White House says Trump, Pence "do not require being tested" for COVID-19
People's Daily Online
(Xinhua) 10:15, March 13, 2020
WASHINGTON, March 12 (Xinhua) -- U.S. President Donald Trump and Vice President Mike Pence do not need to be tested for COVID-19 "at this time," said the White House on Thursday.
The statement came after news broke out that a member of the Brazilian delegation that visited Mar-a-Lago, Florida and met with Trump and Pence last weekend had tested positive for COVID-19.
White House press secretary Stephanie Grisham said they are aware of the reports and that "confirmatory testing is pending."
"Exposures from the case are being assessed, which will dictate next steps," Grisham said. "Both the president and vice president had almost no interactions with the individual who tested positive and do not require being tested at this time."

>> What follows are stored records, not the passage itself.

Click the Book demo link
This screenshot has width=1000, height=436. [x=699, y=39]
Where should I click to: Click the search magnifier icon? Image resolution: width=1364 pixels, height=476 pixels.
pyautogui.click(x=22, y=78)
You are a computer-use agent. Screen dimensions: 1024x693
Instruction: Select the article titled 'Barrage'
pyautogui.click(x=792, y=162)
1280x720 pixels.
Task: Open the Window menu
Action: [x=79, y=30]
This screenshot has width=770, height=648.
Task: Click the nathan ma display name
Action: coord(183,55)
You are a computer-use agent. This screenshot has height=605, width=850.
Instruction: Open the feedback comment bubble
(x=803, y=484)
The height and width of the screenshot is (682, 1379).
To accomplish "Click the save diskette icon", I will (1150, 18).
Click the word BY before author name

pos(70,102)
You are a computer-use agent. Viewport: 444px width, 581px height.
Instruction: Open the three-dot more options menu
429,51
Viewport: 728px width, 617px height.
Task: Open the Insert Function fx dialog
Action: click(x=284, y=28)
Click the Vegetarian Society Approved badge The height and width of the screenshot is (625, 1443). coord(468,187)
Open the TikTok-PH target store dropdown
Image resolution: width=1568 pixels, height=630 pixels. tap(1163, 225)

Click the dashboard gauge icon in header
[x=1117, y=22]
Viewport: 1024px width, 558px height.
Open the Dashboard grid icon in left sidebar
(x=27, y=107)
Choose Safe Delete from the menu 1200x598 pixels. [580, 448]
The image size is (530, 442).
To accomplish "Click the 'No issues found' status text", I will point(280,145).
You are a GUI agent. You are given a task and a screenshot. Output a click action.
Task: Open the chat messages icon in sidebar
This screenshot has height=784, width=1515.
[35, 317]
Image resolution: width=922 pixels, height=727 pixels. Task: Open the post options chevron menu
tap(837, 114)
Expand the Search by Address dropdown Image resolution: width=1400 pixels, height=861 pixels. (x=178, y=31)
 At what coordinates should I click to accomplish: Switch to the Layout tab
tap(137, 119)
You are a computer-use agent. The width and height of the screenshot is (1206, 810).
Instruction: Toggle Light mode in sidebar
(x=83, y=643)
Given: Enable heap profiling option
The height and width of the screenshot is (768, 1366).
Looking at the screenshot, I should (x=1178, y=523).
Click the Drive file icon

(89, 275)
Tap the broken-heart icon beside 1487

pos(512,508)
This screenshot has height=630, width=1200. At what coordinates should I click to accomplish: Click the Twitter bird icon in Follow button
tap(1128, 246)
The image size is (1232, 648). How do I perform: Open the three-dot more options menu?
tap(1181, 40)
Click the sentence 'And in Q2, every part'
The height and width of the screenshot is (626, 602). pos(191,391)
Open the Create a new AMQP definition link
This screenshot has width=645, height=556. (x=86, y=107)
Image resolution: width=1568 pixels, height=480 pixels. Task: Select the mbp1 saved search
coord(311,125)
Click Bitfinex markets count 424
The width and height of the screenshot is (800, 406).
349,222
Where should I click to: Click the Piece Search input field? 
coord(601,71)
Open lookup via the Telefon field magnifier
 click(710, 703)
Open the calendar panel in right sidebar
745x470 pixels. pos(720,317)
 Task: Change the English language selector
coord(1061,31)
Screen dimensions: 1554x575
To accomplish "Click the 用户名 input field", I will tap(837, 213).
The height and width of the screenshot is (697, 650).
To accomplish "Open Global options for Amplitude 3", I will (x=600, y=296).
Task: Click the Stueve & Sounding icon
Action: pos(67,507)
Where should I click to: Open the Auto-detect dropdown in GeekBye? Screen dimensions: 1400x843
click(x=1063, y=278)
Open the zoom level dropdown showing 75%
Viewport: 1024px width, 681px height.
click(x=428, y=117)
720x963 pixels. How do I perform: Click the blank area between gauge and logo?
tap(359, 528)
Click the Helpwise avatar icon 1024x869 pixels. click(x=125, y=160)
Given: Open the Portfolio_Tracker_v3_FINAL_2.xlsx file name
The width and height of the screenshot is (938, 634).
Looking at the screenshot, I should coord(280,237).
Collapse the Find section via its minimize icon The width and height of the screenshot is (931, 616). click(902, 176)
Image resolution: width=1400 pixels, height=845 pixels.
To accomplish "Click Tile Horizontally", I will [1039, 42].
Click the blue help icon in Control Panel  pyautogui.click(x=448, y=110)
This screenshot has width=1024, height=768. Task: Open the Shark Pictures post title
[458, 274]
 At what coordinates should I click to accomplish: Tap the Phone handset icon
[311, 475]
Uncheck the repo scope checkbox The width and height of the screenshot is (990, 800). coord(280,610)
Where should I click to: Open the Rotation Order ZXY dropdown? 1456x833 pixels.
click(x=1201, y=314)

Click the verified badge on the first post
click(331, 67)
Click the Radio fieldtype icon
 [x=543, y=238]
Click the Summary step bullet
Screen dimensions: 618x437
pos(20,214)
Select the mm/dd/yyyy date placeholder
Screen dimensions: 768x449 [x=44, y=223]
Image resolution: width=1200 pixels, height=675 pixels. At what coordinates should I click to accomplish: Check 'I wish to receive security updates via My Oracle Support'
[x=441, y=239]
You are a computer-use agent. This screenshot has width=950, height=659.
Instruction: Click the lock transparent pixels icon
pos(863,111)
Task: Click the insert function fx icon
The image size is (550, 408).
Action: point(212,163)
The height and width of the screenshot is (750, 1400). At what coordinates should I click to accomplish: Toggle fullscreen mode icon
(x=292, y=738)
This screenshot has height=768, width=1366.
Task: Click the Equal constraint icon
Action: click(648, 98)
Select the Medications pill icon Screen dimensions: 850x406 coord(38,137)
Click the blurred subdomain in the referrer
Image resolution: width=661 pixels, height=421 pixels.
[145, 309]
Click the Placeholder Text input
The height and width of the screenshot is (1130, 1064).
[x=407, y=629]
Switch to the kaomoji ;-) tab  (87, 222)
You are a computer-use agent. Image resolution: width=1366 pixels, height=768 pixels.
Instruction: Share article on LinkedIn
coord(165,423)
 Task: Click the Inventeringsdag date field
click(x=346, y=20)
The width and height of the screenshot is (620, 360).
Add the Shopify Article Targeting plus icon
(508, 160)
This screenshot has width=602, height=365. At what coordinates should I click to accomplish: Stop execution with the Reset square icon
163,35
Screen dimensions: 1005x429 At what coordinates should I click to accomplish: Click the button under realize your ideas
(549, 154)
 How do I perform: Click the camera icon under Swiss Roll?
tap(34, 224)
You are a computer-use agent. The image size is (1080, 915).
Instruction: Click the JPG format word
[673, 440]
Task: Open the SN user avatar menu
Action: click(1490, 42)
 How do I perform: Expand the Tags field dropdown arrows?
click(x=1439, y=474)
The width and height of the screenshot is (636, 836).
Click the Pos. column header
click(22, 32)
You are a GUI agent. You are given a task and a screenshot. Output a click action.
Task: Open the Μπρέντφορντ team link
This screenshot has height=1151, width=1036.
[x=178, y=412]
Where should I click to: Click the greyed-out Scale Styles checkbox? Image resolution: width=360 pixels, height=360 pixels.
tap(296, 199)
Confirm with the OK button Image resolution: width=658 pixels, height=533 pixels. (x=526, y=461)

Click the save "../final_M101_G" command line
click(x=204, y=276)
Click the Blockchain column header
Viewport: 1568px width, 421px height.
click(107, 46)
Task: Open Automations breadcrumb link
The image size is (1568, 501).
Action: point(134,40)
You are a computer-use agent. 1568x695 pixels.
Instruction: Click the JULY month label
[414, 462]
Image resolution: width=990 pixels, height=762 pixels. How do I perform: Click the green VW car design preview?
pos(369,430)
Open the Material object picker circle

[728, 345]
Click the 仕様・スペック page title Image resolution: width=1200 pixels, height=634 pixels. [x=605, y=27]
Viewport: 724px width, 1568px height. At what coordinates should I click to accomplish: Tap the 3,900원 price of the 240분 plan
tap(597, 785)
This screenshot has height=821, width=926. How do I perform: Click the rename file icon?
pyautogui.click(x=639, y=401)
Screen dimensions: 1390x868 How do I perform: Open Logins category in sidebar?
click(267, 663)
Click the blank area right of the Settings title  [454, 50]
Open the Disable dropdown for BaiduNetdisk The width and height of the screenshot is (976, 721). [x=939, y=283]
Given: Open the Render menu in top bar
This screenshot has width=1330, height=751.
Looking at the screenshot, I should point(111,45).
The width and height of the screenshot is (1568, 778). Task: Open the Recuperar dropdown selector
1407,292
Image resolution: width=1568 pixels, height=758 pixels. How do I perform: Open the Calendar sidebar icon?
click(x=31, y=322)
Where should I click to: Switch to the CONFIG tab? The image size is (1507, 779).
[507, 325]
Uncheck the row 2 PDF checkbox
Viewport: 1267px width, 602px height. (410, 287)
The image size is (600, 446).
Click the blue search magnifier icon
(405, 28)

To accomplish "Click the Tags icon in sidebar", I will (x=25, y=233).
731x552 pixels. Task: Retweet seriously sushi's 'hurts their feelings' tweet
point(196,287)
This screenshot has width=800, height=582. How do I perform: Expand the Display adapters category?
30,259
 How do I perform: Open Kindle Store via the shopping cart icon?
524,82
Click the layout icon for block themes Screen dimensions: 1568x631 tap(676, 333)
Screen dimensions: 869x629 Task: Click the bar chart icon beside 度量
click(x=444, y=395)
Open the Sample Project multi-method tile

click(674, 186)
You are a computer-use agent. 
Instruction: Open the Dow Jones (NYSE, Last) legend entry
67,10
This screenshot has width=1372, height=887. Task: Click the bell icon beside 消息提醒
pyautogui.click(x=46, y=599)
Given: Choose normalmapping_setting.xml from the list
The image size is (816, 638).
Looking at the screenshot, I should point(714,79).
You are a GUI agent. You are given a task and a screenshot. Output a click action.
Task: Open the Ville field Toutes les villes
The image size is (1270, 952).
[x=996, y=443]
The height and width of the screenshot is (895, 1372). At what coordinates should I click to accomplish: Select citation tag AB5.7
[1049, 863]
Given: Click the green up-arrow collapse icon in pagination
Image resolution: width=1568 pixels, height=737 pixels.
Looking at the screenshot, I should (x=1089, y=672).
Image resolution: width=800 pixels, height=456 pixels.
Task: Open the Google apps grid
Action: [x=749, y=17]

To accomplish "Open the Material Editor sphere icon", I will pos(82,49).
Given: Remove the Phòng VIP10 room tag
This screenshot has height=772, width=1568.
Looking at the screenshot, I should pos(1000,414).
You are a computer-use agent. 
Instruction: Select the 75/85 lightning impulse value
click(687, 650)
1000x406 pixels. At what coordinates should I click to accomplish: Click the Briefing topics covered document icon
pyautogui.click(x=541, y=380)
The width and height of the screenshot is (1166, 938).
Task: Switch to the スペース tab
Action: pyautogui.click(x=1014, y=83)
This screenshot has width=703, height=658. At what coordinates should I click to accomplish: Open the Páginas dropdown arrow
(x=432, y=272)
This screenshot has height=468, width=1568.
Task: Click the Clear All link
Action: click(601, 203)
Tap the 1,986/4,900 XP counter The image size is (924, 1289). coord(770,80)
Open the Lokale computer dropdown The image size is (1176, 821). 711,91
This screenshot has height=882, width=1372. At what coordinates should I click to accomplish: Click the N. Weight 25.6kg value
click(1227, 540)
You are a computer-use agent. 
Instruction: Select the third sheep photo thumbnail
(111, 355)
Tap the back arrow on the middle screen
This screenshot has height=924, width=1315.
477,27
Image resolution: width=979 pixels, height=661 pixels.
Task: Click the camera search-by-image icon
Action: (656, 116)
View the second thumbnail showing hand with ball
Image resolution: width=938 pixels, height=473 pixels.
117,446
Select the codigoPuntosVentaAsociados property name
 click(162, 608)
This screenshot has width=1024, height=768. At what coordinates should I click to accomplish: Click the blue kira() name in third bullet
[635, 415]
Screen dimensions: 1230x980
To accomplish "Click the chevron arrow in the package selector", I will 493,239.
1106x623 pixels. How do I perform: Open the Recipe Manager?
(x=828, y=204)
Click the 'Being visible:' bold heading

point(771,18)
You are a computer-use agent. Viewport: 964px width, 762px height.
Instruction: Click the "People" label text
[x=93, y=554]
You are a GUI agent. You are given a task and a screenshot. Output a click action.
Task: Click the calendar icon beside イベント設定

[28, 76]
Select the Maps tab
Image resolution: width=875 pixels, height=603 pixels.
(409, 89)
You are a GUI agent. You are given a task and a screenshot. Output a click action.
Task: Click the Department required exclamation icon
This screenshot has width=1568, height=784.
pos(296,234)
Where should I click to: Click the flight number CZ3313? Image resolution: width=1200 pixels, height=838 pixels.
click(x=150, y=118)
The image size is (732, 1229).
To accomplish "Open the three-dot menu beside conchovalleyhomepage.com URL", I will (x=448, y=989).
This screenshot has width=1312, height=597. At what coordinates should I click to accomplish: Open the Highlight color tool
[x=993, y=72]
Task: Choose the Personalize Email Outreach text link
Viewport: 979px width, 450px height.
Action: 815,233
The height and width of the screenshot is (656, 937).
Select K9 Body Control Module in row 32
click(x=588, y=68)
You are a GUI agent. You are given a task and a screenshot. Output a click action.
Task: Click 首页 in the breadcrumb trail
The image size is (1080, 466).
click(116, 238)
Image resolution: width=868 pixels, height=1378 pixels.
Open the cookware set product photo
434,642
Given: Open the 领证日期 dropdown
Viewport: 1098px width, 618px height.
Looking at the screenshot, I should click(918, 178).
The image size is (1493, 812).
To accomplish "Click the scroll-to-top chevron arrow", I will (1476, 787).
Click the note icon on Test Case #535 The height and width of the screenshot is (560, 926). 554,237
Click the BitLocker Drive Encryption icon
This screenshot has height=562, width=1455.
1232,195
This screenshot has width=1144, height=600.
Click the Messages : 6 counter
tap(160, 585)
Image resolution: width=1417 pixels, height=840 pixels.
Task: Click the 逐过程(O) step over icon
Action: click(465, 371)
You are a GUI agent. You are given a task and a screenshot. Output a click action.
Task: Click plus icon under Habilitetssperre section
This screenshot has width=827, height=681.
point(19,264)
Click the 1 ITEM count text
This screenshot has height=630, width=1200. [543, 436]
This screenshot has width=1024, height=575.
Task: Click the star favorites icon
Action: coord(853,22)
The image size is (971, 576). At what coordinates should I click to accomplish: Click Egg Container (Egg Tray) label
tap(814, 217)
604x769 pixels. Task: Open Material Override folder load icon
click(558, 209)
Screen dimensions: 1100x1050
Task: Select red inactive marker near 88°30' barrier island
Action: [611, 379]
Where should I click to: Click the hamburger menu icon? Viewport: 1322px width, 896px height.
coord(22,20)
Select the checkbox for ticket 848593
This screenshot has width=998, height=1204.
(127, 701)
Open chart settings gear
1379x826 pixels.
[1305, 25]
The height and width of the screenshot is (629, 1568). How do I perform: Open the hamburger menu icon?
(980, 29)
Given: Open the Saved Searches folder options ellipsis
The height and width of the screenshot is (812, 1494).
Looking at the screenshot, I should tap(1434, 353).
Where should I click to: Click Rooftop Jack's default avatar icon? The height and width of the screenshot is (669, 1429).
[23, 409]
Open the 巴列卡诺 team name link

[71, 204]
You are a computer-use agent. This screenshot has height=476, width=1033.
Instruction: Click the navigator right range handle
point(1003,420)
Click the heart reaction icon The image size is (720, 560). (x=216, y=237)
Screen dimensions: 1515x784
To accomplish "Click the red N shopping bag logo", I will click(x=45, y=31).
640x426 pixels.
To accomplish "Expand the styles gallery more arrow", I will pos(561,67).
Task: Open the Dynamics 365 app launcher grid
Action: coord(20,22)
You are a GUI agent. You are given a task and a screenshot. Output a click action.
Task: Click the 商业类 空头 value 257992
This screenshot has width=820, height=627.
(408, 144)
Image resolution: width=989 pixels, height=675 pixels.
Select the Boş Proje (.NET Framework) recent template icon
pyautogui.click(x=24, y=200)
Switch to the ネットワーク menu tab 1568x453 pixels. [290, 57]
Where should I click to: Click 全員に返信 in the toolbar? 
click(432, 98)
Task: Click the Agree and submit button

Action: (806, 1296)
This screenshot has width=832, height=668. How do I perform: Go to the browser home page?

There is currently no indication to test patients without symptoms, and only people with prolonged close exposure to confirmed positive cases should self-quarantine, the Trump aide said, citing guidelines by the Centers for Disease Control and Prevention.
"We are monitoring the situation closely and will update everyone as we get more information," she added.
Fabio Wajngarten, communications secretary for Brazilian President Jair Bolsonaro, reportedly came down with flu-like symptoms after returning to Brazil and was taken to hospital for COVID-19 testing.
Wajngarten posted on social media a picture of him posing along with Trump, Pence and Bolsonaro at Mar-a-Lag. He is awaiting the results of a second test for confirmation.
Bolsonaro is also being tested for COVID-19.
Speaking to reporters at the White House on Thursday, Trump said he is not concerned about the news.
"I did hear something about that. We had dinner together in Florida at Mar-a-Lago, with the entire delegation," Trump said. "I don't know if the press aide was there ... we did nothing very unusual. We sat next to each other for a period of time."
As of Thursday afternoon, there were over 1,300 confirmed cases and 38 deaths in the United States, according to real-time data maintained by the Center for Systems Science and Engineering at Johns Hopkins University.